_Quoted text_

# Powder suggestions for 45/70



## ericjeeper (Feb 25, 2006)

405 grain lead bullet with gas check. what make and model of powder do you recommend? Oh this is a modern 1895 marlin lever gun. Cowboy 26 inch barrel.


----------



## Bearfootfarm (Jul 13, 2006)

http://loaddata.com/loads/45-70caliberloads.html

Maybe you can find something here


----------



## colby1979 (Sep 29, 2008)

I load 34 grains of AA5744 for the 405s and 37 grains for 300 JHPs. 5744 is a bulky powder that burns consistent and works really nice in the 45-70. I have also loaded with 3031 but have better accuracy with the 5744. I'm shooting a ruger #3 so there is no problem with action strength or pressure related probs. Check out the Accurate Arms site as they have lots of data listed.


----------



## Haggis (Mar 11, 2004)

ericjeeper said:


> 405 grain lead bullet with gas check. what make and model of powder do you recommend? Oh this is a modern 1895 marlin lever gun. Cowboy 26 inch barrel.


I know very little of powders and loads, but I do have a rifle of the make you describe; have they much in the way of cash value? I haven't used mine in the last few years and wouldn't mind having something else in its stead.


----------



## ericjeeper (Feb 25, 2006)

Haggis said:


> I know very little of powders and loads, but I do have a rifle of the make you describe; have they much in the way of cash value? I haven't used mine in the last few years and wouldn't mind having something else in its stead.


No paperwork either.


----------



## Macybaby (Jun 16, 2006)

If I remember, I'll tell my husband about this post. We got our marlin cowboy 45-70 a few years ago. (I say "we" because we argue about who actually owns this gun. It belongs in MY marlin octigon barrel cowboy collection, but he shoots it way more than I do). He is casting bullets and reloading for it with very good success.

He had the lee mold, but got the Ranch Dog Marlin specific mold. 

Dh says IMR 3031 is popular but he personally likes IMR SR 4759. The first will give more velocity. H4895 is suppose to be good, but DH says he does not use that one with cast bullets. He says it takes more powder to get the same velocity as the others, and he does not like doing that. But that is just him. 

He's gotten very good accuracy out of our 45-70. It sure is fun to shoot a big bore.

Cathy


----------



## ericjeeper (Feb 25, 2006)

I loaded em at 32 grains.. Sort of a middle of the road load. Thanks for every ones input.


----------



## texican (Oct 4, 2003)

Have you tried any 500gr bullets? I've been wanting a 45-70 for a decade, and if I remember correctly, the last time I checked, the lever actions couldn't handle the 'extended' length bullets. Would be nice to know if someone has actual experience trying to cycle a 500gr bullet through the action. I cast my own bullets too, and I'm overly fond of the heavier rounds.

I'm leaning to a contender barrel. Next research is to see whether the muzzle blast (un burnt powder) is horrendous in 14 or 16" barrels. Otherwise, I'd go with a 21" barrel, if I could find one.


----------



## shelleydar (Mar 2, 2008)

_Given information_
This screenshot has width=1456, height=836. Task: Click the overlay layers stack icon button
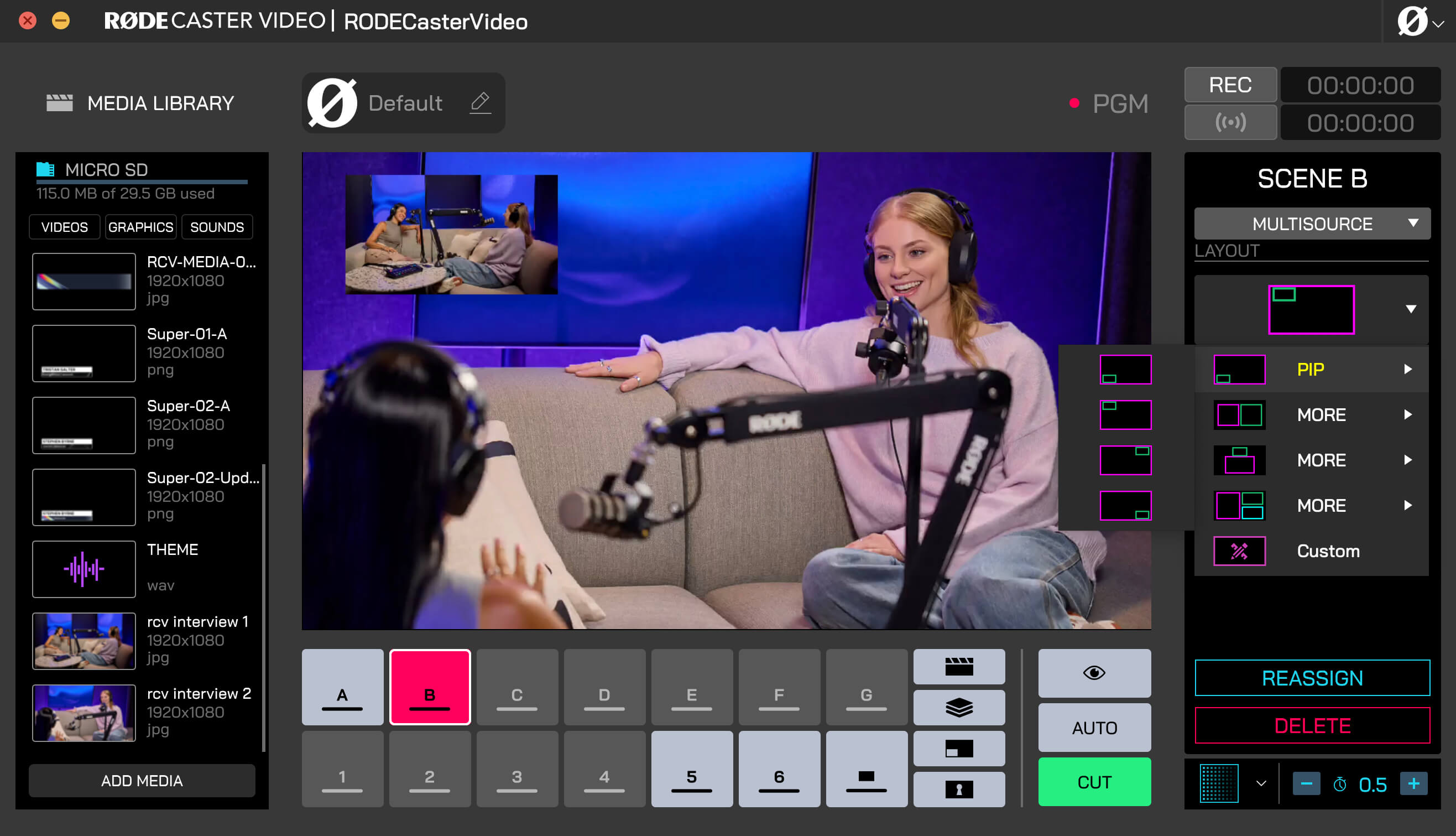pos(959,708)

_What is asked_
**a.** Based on the powder thread, do these statements agree with it? (i) colby1979 gets better accuracy with 3031 than with 5744. (ii) Macybaby's husband uses H4895 with cast bullets. (iii) ericjeeper loaded the bullets at 32 grains. Answer yes or no for each and quote the deciding words.
**b.** Answer these from the powder thread:
(i) How long is the barrel on ericjeeper's Marlin?
(ii) Which mold did Macybaby's husband get after the Lee mold?
(iii) Which rifle does colby1979 shoot?
**c.** Print the stretch of the powder thread from "Have you tried" through "(Mar 2, 2008)".

_Worked solutions_
**a.**
(i) No: "I have also loaded with 3031 but have better accuracy with the 5744."
(ii) No: "DH says he does not use that one with cast bullets."
(iii) Yes: "I loaded em at 32 grains.."

**b.**
(i) 26 inches
(ii) The Ranch Dog Marlin specific mold
(iii) A Ruger #3

**c.**
Have you tried any 500gr bullets? I've been wanting a 45-70 for a decade, and if I remember correctly, the last time I checked, the lever actions couldn't handle the 'extended' length bullets. Would be nice to know if someone has actual experience trying to cycle a 500gr bullet through the action. I cast my own bullets too, and I'm overly fond of the heavier rounds.

I'm leaning to a contender barrel. Next research is to see whether the muzzle blast (un burnt powder) is horrendous in 14 or 16" barrels. Otherwise, I'd go with a 21" barrel, if I could find one.


----------



## shelleydar (Mar 2, 2008)